Reproduce the following records verbatim, line for line.
※ ※ ※
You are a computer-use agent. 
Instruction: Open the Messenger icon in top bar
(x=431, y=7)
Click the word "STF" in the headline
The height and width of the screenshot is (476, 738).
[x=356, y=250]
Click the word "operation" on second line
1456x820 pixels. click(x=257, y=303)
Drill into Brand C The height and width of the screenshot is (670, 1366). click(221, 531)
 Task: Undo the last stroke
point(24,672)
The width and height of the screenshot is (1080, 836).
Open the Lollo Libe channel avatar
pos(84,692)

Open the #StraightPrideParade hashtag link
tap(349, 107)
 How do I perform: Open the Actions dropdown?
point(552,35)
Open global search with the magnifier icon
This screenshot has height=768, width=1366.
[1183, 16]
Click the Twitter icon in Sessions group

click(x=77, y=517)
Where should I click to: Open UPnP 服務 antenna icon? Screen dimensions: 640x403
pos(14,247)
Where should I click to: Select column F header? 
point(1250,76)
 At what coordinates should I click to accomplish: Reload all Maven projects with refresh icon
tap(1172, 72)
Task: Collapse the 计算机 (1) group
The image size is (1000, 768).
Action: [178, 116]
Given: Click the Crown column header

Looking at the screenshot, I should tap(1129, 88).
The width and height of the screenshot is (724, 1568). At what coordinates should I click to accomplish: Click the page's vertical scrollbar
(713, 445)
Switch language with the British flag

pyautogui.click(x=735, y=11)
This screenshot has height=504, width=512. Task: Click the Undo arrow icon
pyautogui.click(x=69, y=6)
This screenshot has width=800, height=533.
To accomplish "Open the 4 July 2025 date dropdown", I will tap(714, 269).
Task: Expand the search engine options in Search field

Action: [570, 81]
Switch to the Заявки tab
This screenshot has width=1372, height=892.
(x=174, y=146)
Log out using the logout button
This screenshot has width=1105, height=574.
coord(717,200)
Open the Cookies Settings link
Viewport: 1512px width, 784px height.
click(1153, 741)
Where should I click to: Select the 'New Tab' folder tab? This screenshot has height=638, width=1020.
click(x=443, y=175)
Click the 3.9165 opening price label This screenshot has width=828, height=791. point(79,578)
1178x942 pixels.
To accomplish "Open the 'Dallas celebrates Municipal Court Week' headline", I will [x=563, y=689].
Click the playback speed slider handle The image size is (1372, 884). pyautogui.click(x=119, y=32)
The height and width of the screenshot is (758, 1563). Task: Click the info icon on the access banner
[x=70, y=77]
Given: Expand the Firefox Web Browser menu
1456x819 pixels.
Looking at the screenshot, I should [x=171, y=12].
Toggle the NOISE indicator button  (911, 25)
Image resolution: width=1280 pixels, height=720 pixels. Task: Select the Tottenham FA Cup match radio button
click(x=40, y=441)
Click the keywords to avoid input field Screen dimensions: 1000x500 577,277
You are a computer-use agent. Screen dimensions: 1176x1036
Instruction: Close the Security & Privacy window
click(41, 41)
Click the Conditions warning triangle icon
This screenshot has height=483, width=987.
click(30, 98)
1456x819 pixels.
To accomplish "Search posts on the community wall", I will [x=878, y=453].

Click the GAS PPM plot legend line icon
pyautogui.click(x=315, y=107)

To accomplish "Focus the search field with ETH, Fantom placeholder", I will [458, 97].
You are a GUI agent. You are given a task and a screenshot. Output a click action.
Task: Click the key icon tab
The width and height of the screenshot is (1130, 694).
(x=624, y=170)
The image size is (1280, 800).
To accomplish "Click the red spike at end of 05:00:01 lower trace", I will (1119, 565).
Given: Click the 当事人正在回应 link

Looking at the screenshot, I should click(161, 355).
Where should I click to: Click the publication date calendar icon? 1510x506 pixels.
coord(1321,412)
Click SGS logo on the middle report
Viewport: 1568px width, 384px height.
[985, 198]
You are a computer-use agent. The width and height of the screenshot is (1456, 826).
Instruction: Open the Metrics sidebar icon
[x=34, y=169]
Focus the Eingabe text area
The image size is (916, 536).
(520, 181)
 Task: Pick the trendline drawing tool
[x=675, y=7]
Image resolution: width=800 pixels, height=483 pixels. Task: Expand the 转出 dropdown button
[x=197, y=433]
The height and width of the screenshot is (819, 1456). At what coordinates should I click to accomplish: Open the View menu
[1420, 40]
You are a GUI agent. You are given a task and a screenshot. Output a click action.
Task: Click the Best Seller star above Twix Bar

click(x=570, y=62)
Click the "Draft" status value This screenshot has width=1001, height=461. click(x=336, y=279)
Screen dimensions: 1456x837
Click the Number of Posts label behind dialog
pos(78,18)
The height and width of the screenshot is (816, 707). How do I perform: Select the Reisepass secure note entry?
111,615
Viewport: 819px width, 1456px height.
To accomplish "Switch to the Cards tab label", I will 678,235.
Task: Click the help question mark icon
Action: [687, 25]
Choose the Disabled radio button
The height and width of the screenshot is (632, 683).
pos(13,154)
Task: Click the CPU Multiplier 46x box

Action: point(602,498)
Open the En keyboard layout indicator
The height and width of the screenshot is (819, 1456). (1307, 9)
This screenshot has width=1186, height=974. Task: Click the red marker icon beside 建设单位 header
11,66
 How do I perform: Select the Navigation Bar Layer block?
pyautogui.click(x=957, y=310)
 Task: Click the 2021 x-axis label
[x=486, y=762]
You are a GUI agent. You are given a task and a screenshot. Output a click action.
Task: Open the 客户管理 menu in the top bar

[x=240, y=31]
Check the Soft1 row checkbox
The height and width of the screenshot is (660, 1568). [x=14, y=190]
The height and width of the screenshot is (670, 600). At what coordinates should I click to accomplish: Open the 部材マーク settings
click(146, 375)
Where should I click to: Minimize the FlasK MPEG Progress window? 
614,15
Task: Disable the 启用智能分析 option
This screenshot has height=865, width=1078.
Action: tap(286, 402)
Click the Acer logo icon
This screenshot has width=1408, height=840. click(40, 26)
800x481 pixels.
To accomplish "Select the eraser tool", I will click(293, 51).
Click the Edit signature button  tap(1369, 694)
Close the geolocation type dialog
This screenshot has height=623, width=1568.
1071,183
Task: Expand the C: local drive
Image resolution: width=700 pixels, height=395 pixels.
※ ※ ※
Completed task:
You are a computer-use agent. 
Instruction: Open the Messenger icon in top bar
(x=431, y=7)
Click the word "STF" in the headline
The height and width of the screenshot is (476, 738).
[x=356, y=250]
Click the word "operation" on second line
1456x820 pixels. click(x=257, y=303)
Drill into Brand C The height and width of the screenshot is (670, 1366). click(221, 531)
 Task: Undo the last stroke
point(24,672)
The width and height of the screenshot is (1080, 836).
Open the Lollo Libe channel avatar
pos(84,692)

Open the #StraightPrideParade hashtag link
tap(349, 107)
 How do I perform: Open the Actions dropdown?
point(552,35)
Open global search with the magnifier icon
This screenshot has height=768, width=1366.
[1183, 16]
Click the Twitter icon in Sessions group

click(x=77, y=517)
Where should I click to: Open UPnP 服務 antenna icon? Screen dimensions: 640x403
pos(14,247)
Where should I click to: Select column F header? 
point(1250,76)
 At what coordinates should I click to accomplish: Reload all Maven projects with refresh icon
tap(1172, 72)
Task: Collapse the 计算机 (1) group
The image size is (1000, 768).
Action: [178, 116]
Given: Click the Crown column header

Looking at the screenshot, I should tap(1129, 88).
The width and height of the screenshot is (724, 1568). At what coordinates should I click to accomplish: Click the page's vertical scrollbar
(713, 445)
Switch language with the British flag

pyautogui.click(x=735, y=11)
This screenshot has height=504, width=512. Task: Click the Undo arrow icon
pyautogui.click(x=69, y=6)
This screenshot has width=800, height=533.
To accomplish "Open the 4 July 2025 date dropdown", I will tap(714, 269).
Task: Expand the search engine options in Search field

Action: [570, 81]
Switch to the Заявки tab
This screenshot has width=1372, height=892.
(x=174, y=146)
Log out using the logout button
This screenshot has width=1105, height=574.
coord(717,200)
Open the Cookies Settings link
Viewport: 1512px width, 784px height.
click(1153, 741)
Where should I click to: Select the 'New Tab' folder tab? This screenshot has height=638, width=1020.
click(x=443, y=175)
Click the 3.9165 opening price label This screenshot has width=828, height=791. point(79,578)
1178x942 pixels.
To accomplish "Open the 'Dallas celebrates Municipal Court Week' headline", I will [x=563, y=689].
Click the playback speed slider handle The image size is (1372, 884). pyautogui.click(x=119, y=32)
The height and width of the screenshot is (758, 1563). Task: Click the info icon on the access banner
[x=70, y=77]
Given: Expand the Firefox Web Browser menu
1456x819 pixels.
Looking at the screenshot, I should [x=171, y=12].
Toggle the NOISE indicator button  (911, 25)
Image resolution: width=1280 pixels, height=720 pixels. Task: Select the Tottenham FA Cup match radio button
click(x=40, y=441)
Click the keywords to avoid input field Screen dimensions: 1000x500 577,277
You are a computer-use agent. Screen dimensions: 1176x1036
Instruction: Close the Security & Privacy window
click(41, 41)
Click the Conditions warning triangle icon
This screenshot has height=483, width=987.
click(30, 98)
1456x819 pixels.
To accomplish "Search posts on the community wall", I will [x=878, y=453].

Click the GAS PPM plot legend line icon
pyautogui.click(x=315, y=107)

To accomplish "Focus the search field with ETH, Fantom placeholder", I will [458, 97].
You are a GUI agent. You are given a task and a screenshot. Output a click action.
Task: Click the key icon tab
The width and height of the screenshot is (1130, 694).
(x=624, y=170)
The image size is (1280, 800).
To accomplish "Click the red spike at end of 05:00:01 lower trace", I will (1119, 565).
Given: Click the 当事人正在回应 link

Looking at the screenshot, I should click(161, 355).
Where should I click to: Click the publication date calendar icon? 1510x506 pixels.
coord(1321,412)
Click SGS logo on the middle report
Viewport: 1568px width, 384px height.
[985, 198]
You are a computer-use agent. The width and height of the screenshot is (1456, 826).
Instruction: Open the Metrics sidebar icon
[x=34, y=169]
Focus the Eingabe text area
The image size is (916, 536).
(520, 181)
 Task: Pick the trendline drawing tool
[x=675, y=7]
Image resolution: width=800 pixels, height=483 pixels. Task: Expand the 转出 dropdown button
[x=197, y=433]
The height and width of the screenshot is (819, 1456). At what coordinates should I click to accomplish: Open the View menu
[1420, 40]
You are a GUI agent. You are given a task and a screenshot. Output a click action.
Task: Click the Best Seller star above Twix Bar

click(x=570, y=62)
Click the "Draft" status value This screenshot has width=1001, height=461. click(x=336, y=279)
Screen dimensions: 1456x837
Click the Number of Posts label behind dialog
pos(78,18)
The height and width of the screenshot is (816, 707). How do I perform: Select the Reisepass secure note entry?
111,615
Viewport: 819px width, 1456px height.
To accomplish "Switch to the Cards tab label", I will 678,235.
Task: Click the help question mark icon
Action: [687, 25]
Choose the Disabled radio button
The height and width of the screenshot is (632, 683).
pos(13,154)
Task: Click the CPU Multiplier 46x box

Action: point(602,498)
Open the En keyboard layout indicator
The height and width of the screenshot is (819, 1456). (1307, 9)
This screenshot has width=1186, height=974. Task: Click the red marker icon beside 建设单位 header
11,66
 How do I perform: Select the Navigation Bar Layer block?
pyautogui.click(x=957, y=310)
 Task: Click the 2021 x-axis label
[x=486, y=762]
You are a GUI agent. You are given a task and a screenshot. Output a click action.
Task: Open the 客户管理 menu in the top bar

[x=240, y=31]
Check the Soft1 row checkbox
The height and width of the screenshot is (660, 1568). [x=14, y=190]
The height and width of the screenshot is (670, 600). At what coordinates should I click to accomplish: Open the 部材マーク settings
click(146, 375)
Where should I click to: Minimize the FlasK MPEG Progress window? 
614,15
Task: Disable the 启用智能分析 option
This screenshot has height=865, width=1078.
Action: tap(286, 402)
Click the Acer logo icon
This screenshot has width=1408, height=840. click(40, 26)
800x481 pixels.
To accomplish "Select the eraser tool", I will click(293, 51).
Click the Edit signature button  tap(1369, 694)
Close the geolocation type dialog
This screenshot has height=623, width=1568.
1071,183
Task: Expand the C: local drive
Image resolution: width=700 pixels, height=395 pixels.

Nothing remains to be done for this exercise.